=== QUOTED PASSAGE ===
┌──

Orcas Community Church welcomes new youth pastor Jon Hane

  • Fri Aug 24th, 2018 1:30am
  • Life

This fall, Orcas Community Church’s new director of youth ministry Jon Hane and his wife Sarah will be hosting a lineup of fun activities for middle and high schoolers.

“Jon brings a depth of character and experience to youth ministry at Orcas Island Community Church,” said senior pastor Brian Moss. “I am excited for what I know he will contribute to our church and island community.”

The Hanes arrived on Orcas this June, just in time to attend the 2018 graduation ceremony, and they’ve spent the summer making connections and unfurling their roots within the community.

“I was impressed by the maturity of the kids and the leadership focus at the high school,” shared Jon, who has a degree in Christian Ministry from Point Loma Nazarene University. “The community here on Orcas is pretty awesome. Coming from Chicago, there’s a large imbalance of who has opportunities and who doesn’t. It’s really cool to be in a place where there are opportunities for everyone.”

As an example of how islanders care for youth, Jon points to the local University of Washington initiative he has joined, now called Orcas Coalition for Youth, whose vision is to mitigate risk factors and increase support structures for youth on Orcas.

Meanwhile, Sarah recently began a new position as a personal banker at Key Bank’s Eastsound branch and is eager to spend time developing relationships with island youth alongside Jon.

└──

=== DATA SECTION ===
┌──

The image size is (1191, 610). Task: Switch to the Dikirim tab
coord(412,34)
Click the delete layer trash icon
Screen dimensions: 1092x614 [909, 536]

└──

Quote the article on the new youth pastor at Orcas Community Church word for word, from "This fall, Orcas" up to and including "and high schoolers.".

This fall, Orcas Community Church’s new director of youth ministry Jon Hane and his wife Sarah will be hosting a lineup of fun activities for middle and high schoolers.